01 setembro 2015

O COLAPSO DO IMPÉRIO :

YouTube - R.T. News - Kaiser Report - Ron Paul Institute - Russia Insider .
Aug 2015 - clik 1 - clik 2 - clik 3 
Colapso vivido agora, mercados em pânico. Aí mídia desvia, culpa a China, sauditas - vale tudo.

The chaos in world financial and commodities markets has its origins in the policy paralysis in the US and will hasten the end of the dollar’s pre-eminent position as the world’s reserve currency. 

What explains the extraordinary volatility in world markets? The Western financial press is blaming China and Saudi Arabia. China’s economy is supposedly slowing and facing a “hard landing”, supposedly forcing it to devalue its currency to regain competitiveness, thereby allegedly increasing the risk of “currency wars” i.e. of competitive devaluations by countries seeking trade advantages over each other - as happened disastrously during the Great Depression of the 1930s. 


Falling Chinese demand for commodities caused by the slowing of China’s economy is supposedly what is causing the price of oil and of other commodities to fall. Saudi Arabia is being criticised for causing the oil rout, supposedly because it has miscalculated the resilience of US shale oil producers, and is foolishly ramping up production during a period of oversupply, instead of cutting it. I do not find either of these arguments convincing. Concerns about China do not reflect what the statistics coming out of the country are saying, and are hardly justified by what has so far been a very small devaluation, which seems to have been intended primarily to strengthen China’s demand that the IMF include its currency in the IMF’s reserve currency basket. For an explanation of the present instability one has to look not at Beijing or Riyadh but to the policy paralysis in Washington. In 2014 the US Federal Reserve Board finally brought its quantitative easing programme to an end. Everyone expected - and the Federal Reserve Board encouraged everyone to think - that this would be followed quickly by a rise in interest rates. As I have discussed many times previously, it was this apparent tightening of monetary policy in the US that caused oil prices to collapse last year. In the event, instead of the rise in interest rates everyone was expecting, the Federal Reserve Board, apparently evenly split between supporters and opponents of a rate increase, has held fire. 

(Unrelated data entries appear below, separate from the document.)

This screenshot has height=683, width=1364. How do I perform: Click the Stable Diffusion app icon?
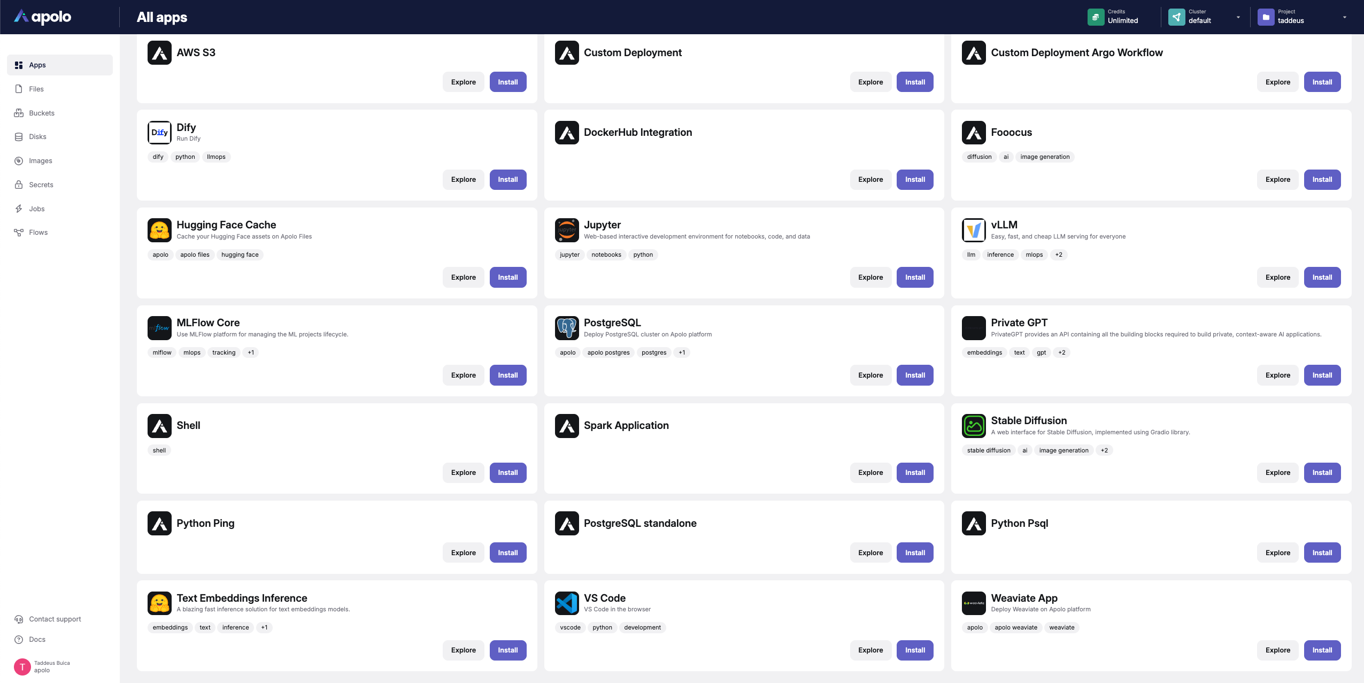tap(974, 426)
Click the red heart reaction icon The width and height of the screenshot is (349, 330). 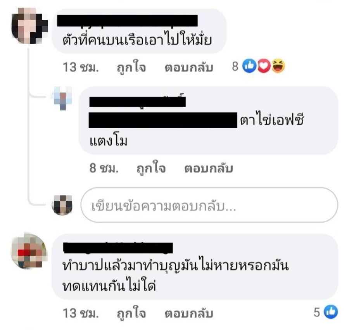click(x=264, y=66)
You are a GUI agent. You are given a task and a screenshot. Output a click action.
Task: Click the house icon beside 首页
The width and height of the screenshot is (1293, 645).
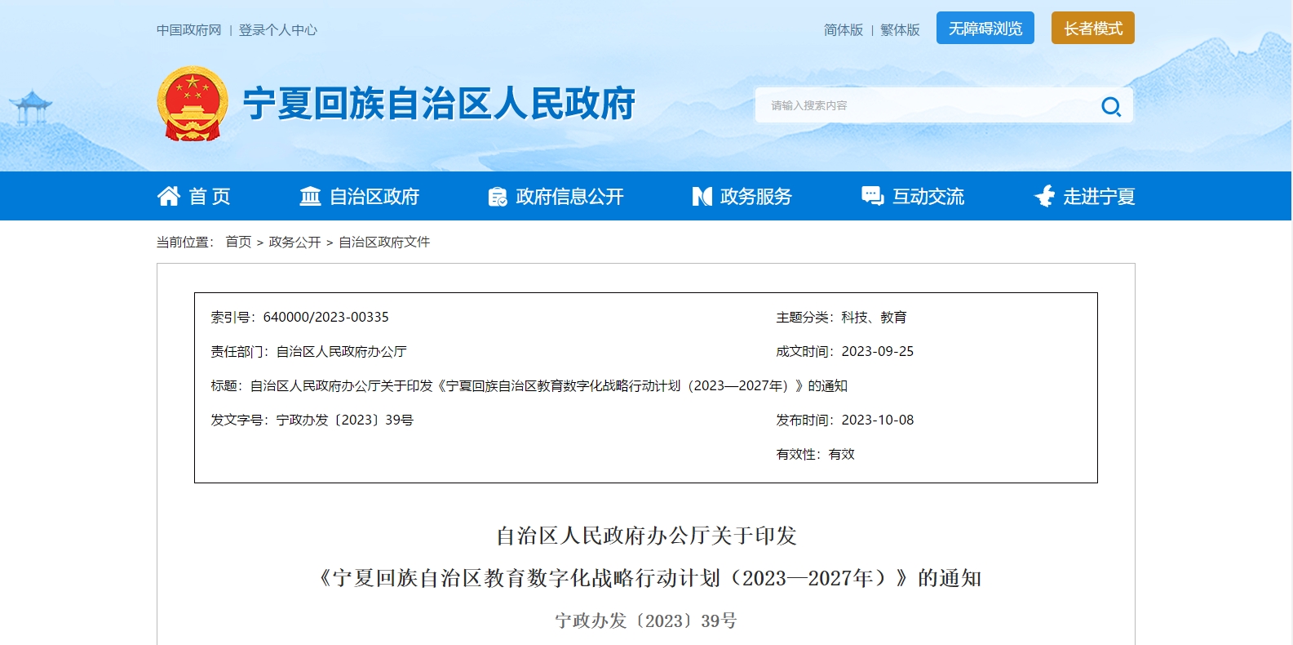pyautogui.click(x=169, y=196)

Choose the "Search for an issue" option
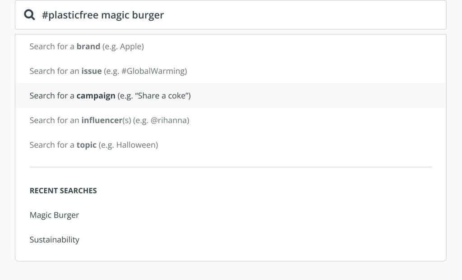click(x=108, y=71)

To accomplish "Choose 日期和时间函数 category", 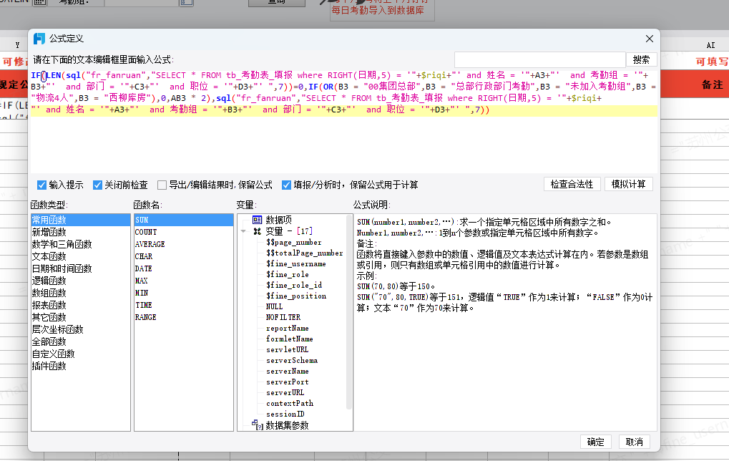I will [61, 268].
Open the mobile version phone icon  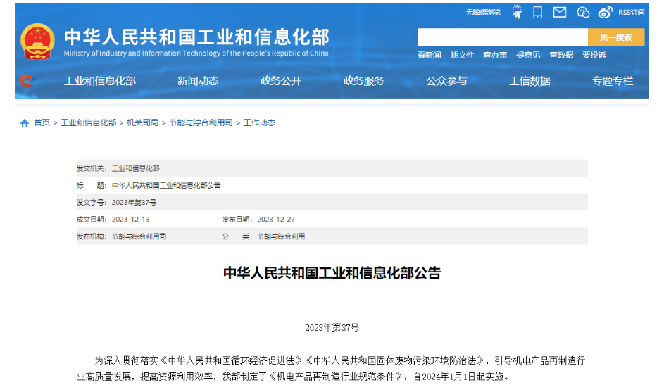click(538, 12)
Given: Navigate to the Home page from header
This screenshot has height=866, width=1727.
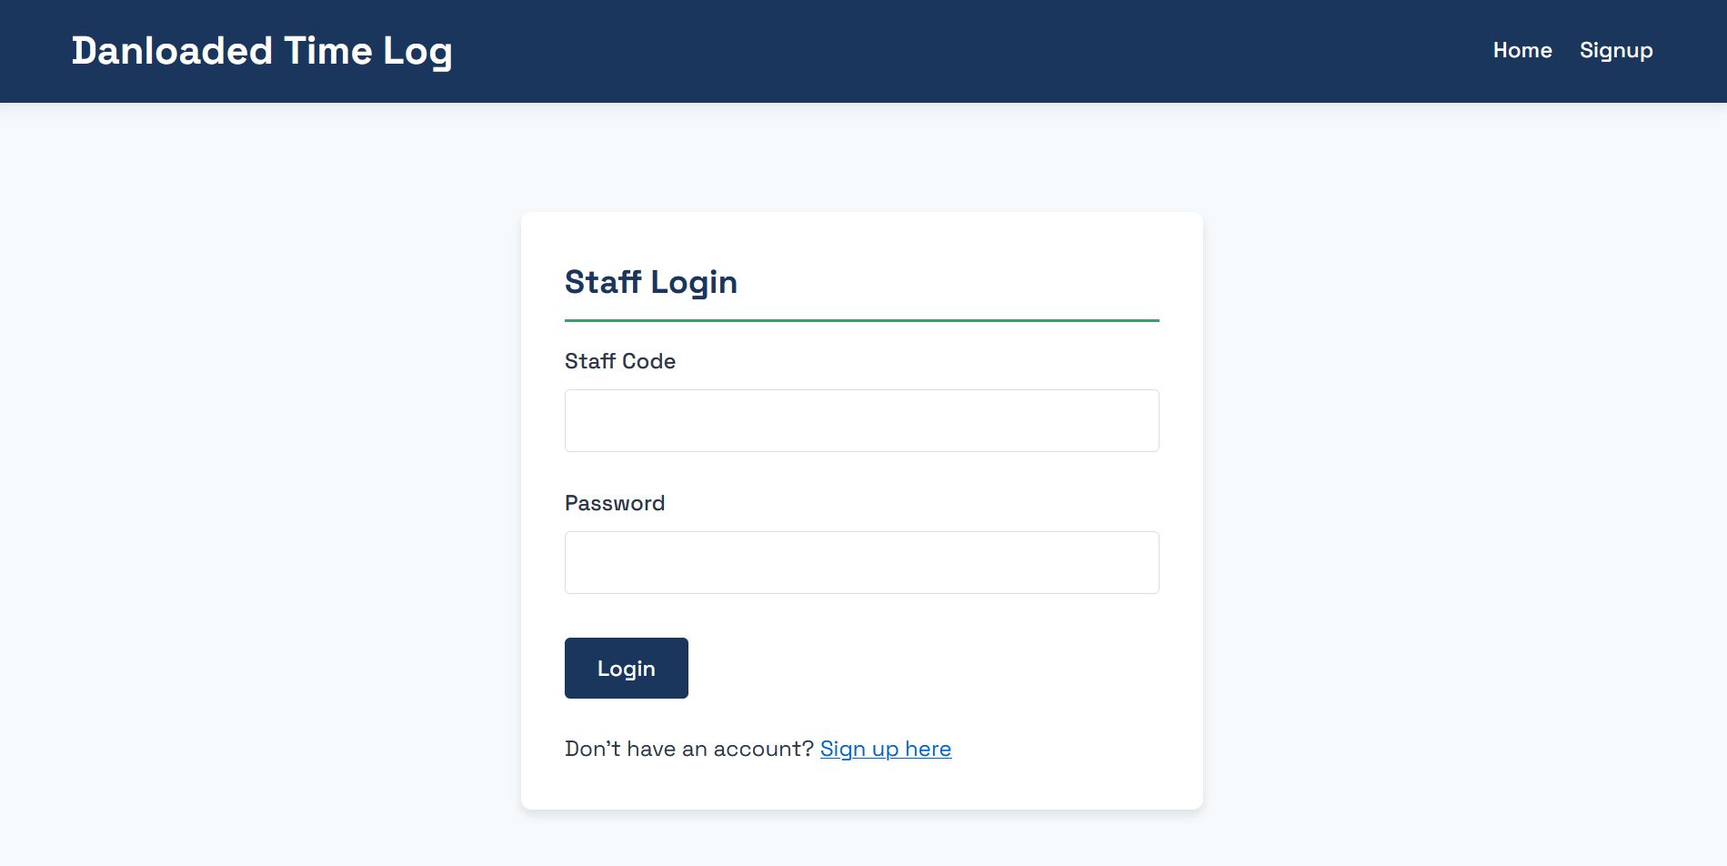Looking at the screenshot, I should (1521, 51).
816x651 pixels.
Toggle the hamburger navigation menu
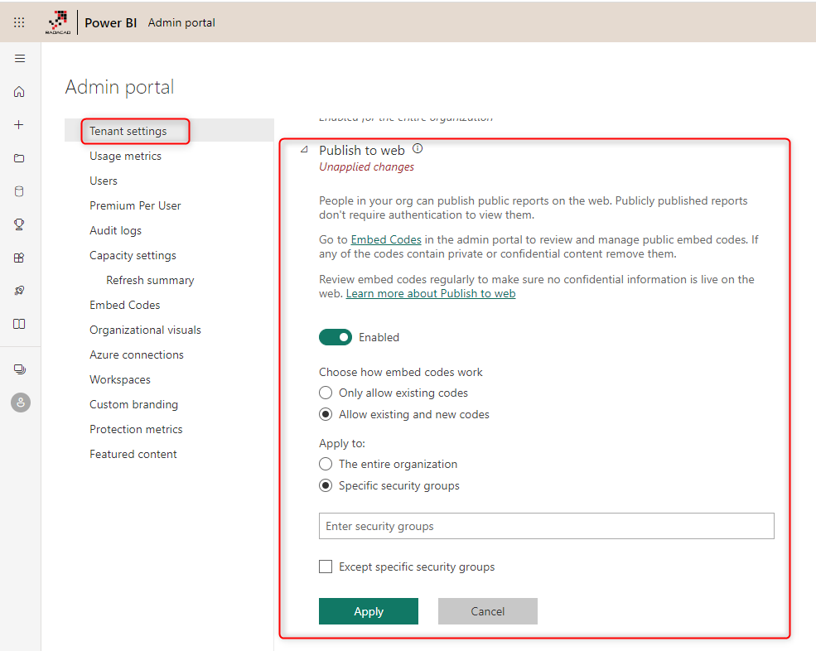20,59
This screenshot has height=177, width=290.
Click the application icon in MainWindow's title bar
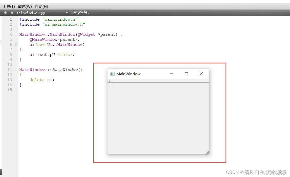point(112,74)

Some of the reluctance to raise interest rates may be because economic performance in the US over the last year has been consistently below expectations, with productivity growth particularly bad. It is difficult however to avoid the feeling that behind the failure to take action is pressure from the Obama White House, worried about what an increase in interest rates would do to the Democrats’ chances of holding on to the Presidency in 2016. It is this uncertainty about the Federal Reserve Board’s intentions which is behind the instability in world markets. Since no one is sure what the authorities in charge of the world’s main reserve currency are doing or are going to do, no-one can plan ahead, so that positions are taken quickly and are reversed as quickly, as everyone nervously waits for the Federal Reserve Board to make up its mind.
That is why when it appeared last summer that the Federal Reserve Board was going to raise interest rates the oil price collapsed; why when it put off its decision to raise interest rates in the winter the oil price rallied; and why when talk it might be about to raise rates in September began to spread again during the summer the oil price collapsed again - taking other commodity prices down with it. It remains to be seen whether at the Federal Reserve Board’s forthcoming meeting in September a decision one way or the other is finally made. The very latest announcement suggests continued uncertainty. 
FED hesita, impotente - deflagra nervosismo. Mercados em pânico.
In the meantime - in the absence of a clear decision - the US risks ending up with the worst of all worlds: having the costs of high interest rates without the corresponding benefits. Talk of an imminent rise in interest rates must already be causing interest rates to US borrowers - including shale oil producers - to creep up, without however providing the benefit of higher interest rates to US savers, who have had to get by with almost zero interest rates since 2008. At the same time speculation that US interest rates are going to rise has caused the dollar to surge and the currencies of the US’s competitors to fall, pricing out US goods and ensuring that most of the benefit of the oil price fall goes to the US’s manufacturing competitors rather than to the US’s own manufacturers. US dithering on this key question is having another effect.  Governments and business people around the world - or at least outside the Western world - have long been exasperated at how their plans are constantly held hostage by the chaos in decision making in Washington and by the US’s narrow minded focus on its own interests. Once, not so long ago, US and Western economic predominance was so great this did not matter. Today that is no longer so. The result is increasing discussions around the world to end an international trade and financial system based around an increasingly erratic and unpredictable US and its currency, the dollar.  That ultimately is what all the discussions and agreements between Russia, China, the Eurasian states and the BRICS states, that happened this year, were all about. 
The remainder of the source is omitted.